I've also found a few scripts that you can use for this purpose. I haven't tried these scripts yet but they look pretty straightforward.
RUBY
require 'aws/s3'
AWS::S3::Base.establish_connection!(
:access_key_id => 'your access key',
:secret_access_key => 'your secret key'
)
bucket = AWS::S3::Bucket.find('the bucket name')
while(!bucket.empty?)
begin
puts "Deleting objects in bucket"
bucket.objects.each do |object|
object.delete
puts "There are #{bucket.objects.size} objects left in the bucket"
end
puts "Done deleting objects"
rescue SocketError
puts "Had socket error"
end
end
PERL
#!/usr/bin/perl
use Net::Amazon::S3;
my $aws_access_key_id = 'your access key';
my $aws_secret_access_key = 'your secret access key';
my $increment = 50; # 50 at a time
my $bucket_name = 'bucket_name';
my $s3 = Net::Amazon::S3->new({aws_access_key_id => $aws_access_key_id, aws_secret_access_key => $aws_secret_access_key, retry => 1, });
my $bucket = $s3->bucket($bucket_name);
print "Incrementally deleting the contents of $bucket_name\n";
my $deleted = 1;
my $total_deleted = 0;
while ($deleted > 0) {
print "Loading up to $increment keys...\n";
$response = $bucket->list({'max-keys' => $increment, }) or die $s3->err . ": " . $s3->errstr . "\n";
$deleted = scalar(#{ $response->{keys} }) ;
$total_deleted += $deleted;
print "Deleting $deleted keys($total_deleted total)...\n";
foreach my $key ( #{ $response->{keys} } ) {
my $key_name = $key->{key};
$bucket->delete_key($key->{key}) or die $s3->err . ": " . $s3->errstr . "\n";
}
}
print "Deleting bucket...\n";
$bucket->delete_bucket or die $s3->err . ": " . $s3->errstr;
print "Done.\n";
SOURCE: Tarkblog
Hope this helps!

recent versions of s3cmd have --recursive
e.g.,
~/$ s3cmd rb --recursive s3://bucketwithfiles
http://s3tools.org/kb/item5.htm

With s3cmd:
Create a new empty directory
s3cmd sync --delete-removed empty_directory s3://yourbucket

This may be a bug in S3Fox, because it is generally able to delete items recursively. However, I'm not sure if I've ever tried to delete a whole bucket and its contents at once.
The JetS3t project, as mentioned by Stu, includes a Java GUI applet you can easily run in a browser to manage your S3 buckets: Cockpit. It has both strengths and weaknesses compared to S3Fox, but there's a good chance it will help you deal with your troublesome bucket. Though it will require you to delete the objects first, then the bucket.
Disclaimer: I'm the author of JetS3t and Cockpit

SpaceBlock also makes it simple to delete s3 buckets - right click bucket, delete, wait for job to complete in transfers view, done.
This is the free and open source windows s3 front-end that I maintain, so shameless plug alert etc.

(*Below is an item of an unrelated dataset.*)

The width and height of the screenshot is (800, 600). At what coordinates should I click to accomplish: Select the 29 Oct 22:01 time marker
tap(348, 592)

I've implemented bucket-destroy, a multi threaded utility that does everything it takes to delete a bucket. I handle non empty buckets, as well as version enabled bucket keys.
You can read the blog post here http://bytecoded.blogspot.com/2011/01/recursive-delete-utility-for-version.html and the instructions here http://code.google.com/p/bucket-destroy/
I've successfully deleted with it a bucket that contains double '//' in the key name, versioned key and DeleteMarker keys. Currently I'm running it on a bucket that contains ~40,000,000 so far I've been able to delete 1,200,000 in several hours on m1.large. Note that the utility is multi threaded but does not (yet) implemented shuffling (which will horizontal scaling, launching the utility on several machines).

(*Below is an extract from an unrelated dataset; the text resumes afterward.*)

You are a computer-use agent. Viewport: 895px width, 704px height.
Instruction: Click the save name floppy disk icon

If you use amazon's console and on a one-time basis need to clear out a bucket: You can browse to your bucket then select the top key then scroll to the bottom and then press shift on your keyboard then click on the bottom one. It will select all in between then you can right click and delete.

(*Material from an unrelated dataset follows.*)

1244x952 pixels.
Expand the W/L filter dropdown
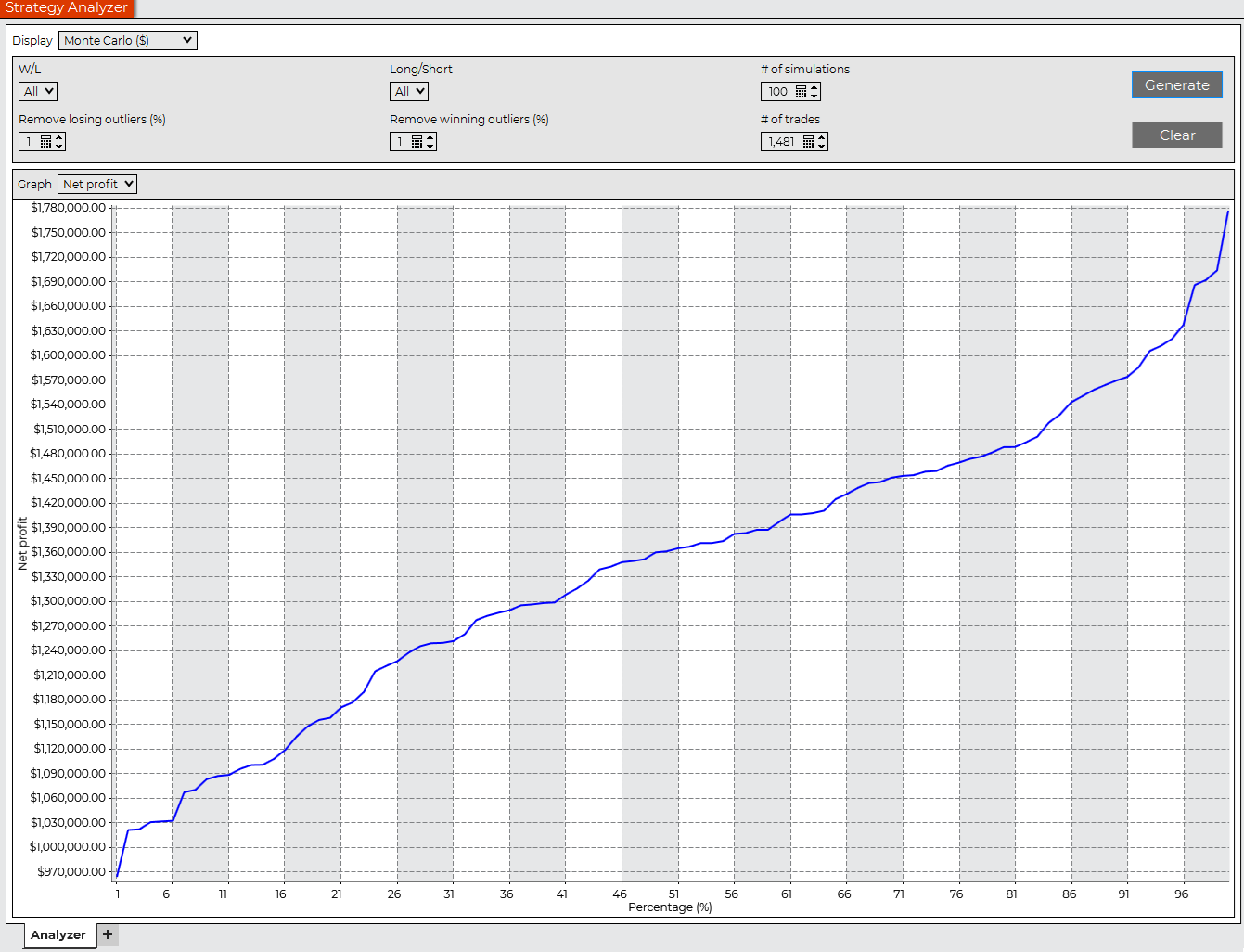pos(38,92)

If you have ruby (and rubygems) installed, install aws-s3 gem with
gem install aws-s3
or
sudo gem install aws-s3
create a file delete_bucket.rb:
require "rubygems" # optional
require "aws/s3"
AWS::S3::Base.establish_connection!(
:access_key_id => 'access_key_id',
:secret_access_key => 'secret_access_key')
AWS::S3::Bucket.delete("bucket_name", :force => true)
and run it:
ruby delete_bucket.rb
Since Bucket#delete returned timeout exceptions a lot for me, I have expanded the script:
require "rubygems" # optional
require "aws/s3"
AWS::S3::Base.establish_connection!(
:access_key_id => 'access_key_id',
:secret_access_key => 'secret_access_key')
while AWS::S3::Bucket.find("bucket_name")
begin
AWS::S3::Bucket.delete("bucket_name", :force => true)
rescue
end
end

I guess the easiest way would be to use S3fm, a free online file manager for Amazon S3. No applications to install, no 3rd party web sites registrations. Runs directly from Amazon S3, secure and convenient.
Just select your bucket and hit delete.

One technique that can be used to avoid this problem is putting all objects in a "folder" in the bucket, allowing you to just delete the folder then go along and delete the bucket. Additionally, the s3cmd tool available from http://s3tools.org can be used to delete a bucket with files in it:
s3cmd rb --force s3://bucket-name

I hacked together a script for doing it from Python, it successfully removed my 9000 objects. See this page:
https://efod.se/blog/archive/2009/08/09/delete-s3-bucket

One more shameless plug: I got tired of waiting for individual HTTP delete requests when I had to delete 250,000 items, so I wrote a Ruby script that does it multithreaded and completes in a fraction of the time:
http://github.com/sfeley/s3nuke/
This is one that works much faster in Ruby 1.9 because of the way threads are handled.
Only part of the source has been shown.